Kiersten's parents agreed they would send letters and photos of their daughter through the Children's Home to her birth mother. They agreed to leave the door open to discuss in-person visits when it felt right. (The birth father was never involved in the process and has remained out of the picture.)
When Kiersten was 4 weeks old, the Junglings, who had been advertising in newspapers around the country, were notified of the possiblity of another adoption in Florida. They ended up adopting Domenic, the son of Mrs. Jungling's relative by marriage, who is four months younger than Kiersten
Kiersten was 7 when Mrs. Ulonska asked to meet her for the first time. The child clung to her adoptive mother's legs that day.
"I remember she knelt down in front of me and said hi," Kiersten recalled. "I thought, 'Who are you?' I didn't understand."
A few years later, she went bowling with her adoptive parents, Domenic, her birth mother, her birth grandmother and the grandmother's husband.
Mrs. Ulonska said it was OK for Kiersten to call her "mom" or Kelly. Kiersten settled on "Kelly." Kiersten got cards for her birthday, Christmas, Easter, even St. Patrick's Day from birth relatives. The pace of visits picked up.
At Mrs.
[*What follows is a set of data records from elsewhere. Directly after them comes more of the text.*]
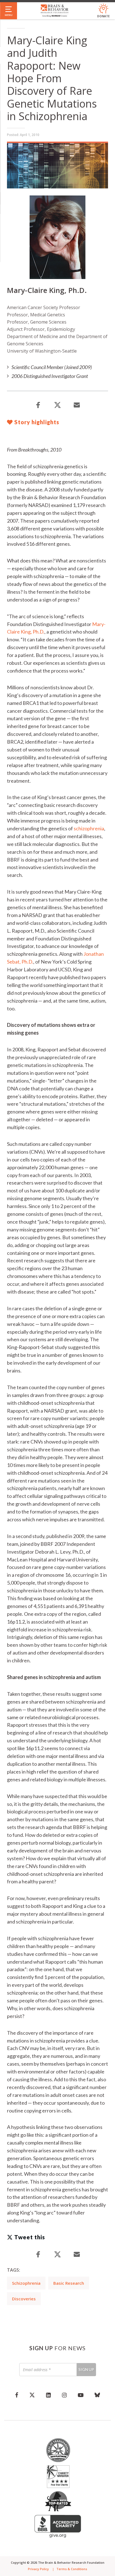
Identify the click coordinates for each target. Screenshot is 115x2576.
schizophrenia (89, 828)
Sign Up (86, 2369)
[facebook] (16, 2394)
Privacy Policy (38, 2569)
Ulonska's wedding, the bride's mother-in-law -- seemingly awestruck -- asked Kiersten, the 13-year-old junior bridesmaid, how it was possible that she and her birth mother had this kind of relationship. "I had no idea it was that big of a deal," Kiersten said.
In contrast, her brother Domenic saw his birth mother twice, at 12 and a year later, by his own request. He also met a sister that his birth mother was raising who is seven years older than he is. Like Kiersten, has had no contact with his birth father.
Mrs. Jungling said Domenic, a senior in high school who wants to become an actor, "has a lot of anger" about his adoption and "he considers himself being abandoned."
Of course, not all open adoption agreements call for the type of contact Kiersten has had with her birth mother. Sherry Anderson, at Three Rivers Adoption Council, recounted the case of a father who adopted a 14-year-old boy who had been in foster care. Whenever he had conflict in his new home, he would run away to his birth mother's house.
The adoptive father struck up an agreement with the birth mother that she would call and let the adoptive father know, keep the boy at her place overnight and send him back in the morning.
Under the new law, families can sign voluntary agreements to these kinds of situations and file them with the court that finalizes their adoption. Children 12 and older must consent to the terms of their own adoptions. The law also allows for a statewide confidential registry so children can access their birth families' medical records and social history.
For children involved in about 4,000 private adoptions and 2,000 foster care adoptions each year in Pennsylvania, open adoptions provide a sense of possibility, said Ms. Bach, who has overseen hundreds of these agreements over two decades at the Children's Home.
"They can be loyal to two families. They don't have to cut off ties to be with the new family. Having both is really important."